-- Exercise instructions --
With the listing in front of you, retype it exactly.

-- Records shown --

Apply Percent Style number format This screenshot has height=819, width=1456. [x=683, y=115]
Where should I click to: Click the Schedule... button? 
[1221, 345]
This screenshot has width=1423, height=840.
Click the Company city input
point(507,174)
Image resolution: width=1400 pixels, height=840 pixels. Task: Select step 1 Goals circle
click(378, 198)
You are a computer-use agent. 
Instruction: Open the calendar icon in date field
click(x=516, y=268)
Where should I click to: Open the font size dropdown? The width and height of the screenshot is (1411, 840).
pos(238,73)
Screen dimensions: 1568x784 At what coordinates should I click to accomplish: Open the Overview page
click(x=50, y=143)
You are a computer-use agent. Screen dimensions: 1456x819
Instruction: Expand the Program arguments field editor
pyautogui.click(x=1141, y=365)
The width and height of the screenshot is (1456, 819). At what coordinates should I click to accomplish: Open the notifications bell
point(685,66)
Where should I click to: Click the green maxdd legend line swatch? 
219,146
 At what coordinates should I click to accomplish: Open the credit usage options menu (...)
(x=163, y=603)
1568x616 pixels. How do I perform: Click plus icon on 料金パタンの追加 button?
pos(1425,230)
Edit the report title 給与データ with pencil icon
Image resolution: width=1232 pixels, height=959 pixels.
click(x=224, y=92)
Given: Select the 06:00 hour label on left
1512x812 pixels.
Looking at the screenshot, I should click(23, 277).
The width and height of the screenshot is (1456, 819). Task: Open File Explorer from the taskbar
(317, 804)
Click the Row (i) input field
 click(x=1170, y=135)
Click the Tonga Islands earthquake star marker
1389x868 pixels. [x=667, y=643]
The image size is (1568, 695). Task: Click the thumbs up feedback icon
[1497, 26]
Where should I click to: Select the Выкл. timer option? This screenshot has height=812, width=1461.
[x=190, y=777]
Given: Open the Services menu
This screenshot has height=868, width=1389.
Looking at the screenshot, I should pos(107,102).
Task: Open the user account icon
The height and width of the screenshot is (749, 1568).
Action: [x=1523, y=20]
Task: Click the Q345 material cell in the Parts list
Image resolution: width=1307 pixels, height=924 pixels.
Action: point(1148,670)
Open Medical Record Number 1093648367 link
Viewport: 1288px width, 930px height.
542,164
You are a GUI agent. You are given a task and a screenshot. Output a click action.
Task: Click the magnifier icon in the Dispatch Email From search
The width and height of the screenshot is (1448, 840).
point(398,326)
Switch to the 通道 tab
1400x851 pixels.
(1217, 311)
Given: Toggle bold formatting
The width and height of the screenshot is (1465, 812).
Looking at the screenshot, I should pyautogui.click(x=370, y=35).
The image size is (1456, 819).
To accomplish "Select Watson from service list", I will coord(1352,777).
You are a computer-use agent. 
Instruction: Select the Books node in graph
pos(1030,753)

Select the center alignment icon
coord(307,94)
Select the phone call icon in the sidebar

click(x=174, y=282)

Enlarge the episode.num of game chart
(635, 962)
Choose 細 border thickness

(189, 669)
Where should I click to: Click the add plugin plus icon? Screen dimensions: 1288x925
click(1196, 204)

-- Answer for the task --
Apply Percent Style number format This screenshot has height=819, width=1456. [x=683, y=115]
Where should I click to: Click the Schedule... button? 
[1221, 345]
This screenshot has width=1423, height=840.
Click the Company city input
point(507,174)
Image resolution: width=1400 pixels, height=840 pixels. Task: Select step 1 Goals circle
click(378, 198)
You are a computer-use agent. 
Instruction: Open the calendar icon in date field
click(x=516, y=268)
Where should I click to: Open the font size dropdown? The width and height of the screenshot is (1411, 840).
pos(238,73)
Screen dimensions: 1568x784 At what coordinates should I click to accomplish: Open the Overview page
click(x=50, y=143)
You are a computer-use agent. Screen dimensions: 1456x819
Instruction: Expand the Program arguments field editor
pyautogui.click(x=1141, y=365)
The width and height of the screenshot is (1456, 819). At what coordinates should I click to accomplish: Open the notifications bell
point(685,66)
Where should I click to: Click the green maxdd legend line swatch? 
219,146
 At what coordinates should I click to accomplish: Open the credit usage options menu (...)
(x=163, y=603)
1568x616 pixels. How do I perform: Click plus icon on 料金パタンの追加 button?
pos(1425,230)
Edit the report title 給与データ with pencil icon
Image resolution: width=1232 pixels, height=959 pixels.
click(x=224, y=92)
Given: Select the 06:00 hour label on left
1512x812 pixels.
Looking at the screenshot, I should click(23, 277).
The width and height of the screenshot is (1456, 819). Task: Open File Explorer from the taskbar
(317, 804)
Click the Row (i) input field
 click(x=1170, y=135)
Click the Tonga Islands earthquake star marker
1389x868 pixels. [x=667, y=643]
The image size is (1568, 695). Task: Click the thumbs up feedback icon
[1497, 26]
Where should I click to: Select the Выкл. timer option? This screenshot has height=812, width=1461.
[x=190, y=777]
Given: Open the Services menu
This screenshot has height=868, width=1389.
Looking at the screenshot, I should pos(107,102).
Task: Open the user account icon
The height and width of the screenshot is (749, 1568).
Action: [x=1523, y=20]
Task: Click the Q345 material cell in the Parts list
Image resolution: width=1307 pixels, height=924 pixels.
Action: point(1148,670)
Open Medical Record Number 1093648367 link
Viewport: 1288px width, 930px height.
542,164
You are a GUI agent. You are given a task and a screenshot. Output a click action.
Task: Click the magnifier icon in the Dispatch Email From search
The width and height of the screenshot is (1448, 840).
point(398,326)
Switch to the 通道 tab
1400x851 pixels.
(1217, 311)
Given: Toggle bold formatting
The width and height of the screenshot is (1465, 812).
Looking at the screenshot, I should pyautogui.click(x=370, y=35).
The image size is (1456, 819).
To accomplish "Select Watson from service list", I will coord(1352,777).
You are a computer-use agent. 
Instruction: Select the Books node in graph
pos(1030,753)

Select the center alignment icon
coord(307,94)
Select the phone call icon in the sidebar

click(x=174, y=282)

Enlarge the episode.num of game chart
(635, 962)
Choose 細 border thickness

(189, 669)
Where should I click to: Click the add plugin plus icon? Screen dimensions: 1288x925
click(1196, 204)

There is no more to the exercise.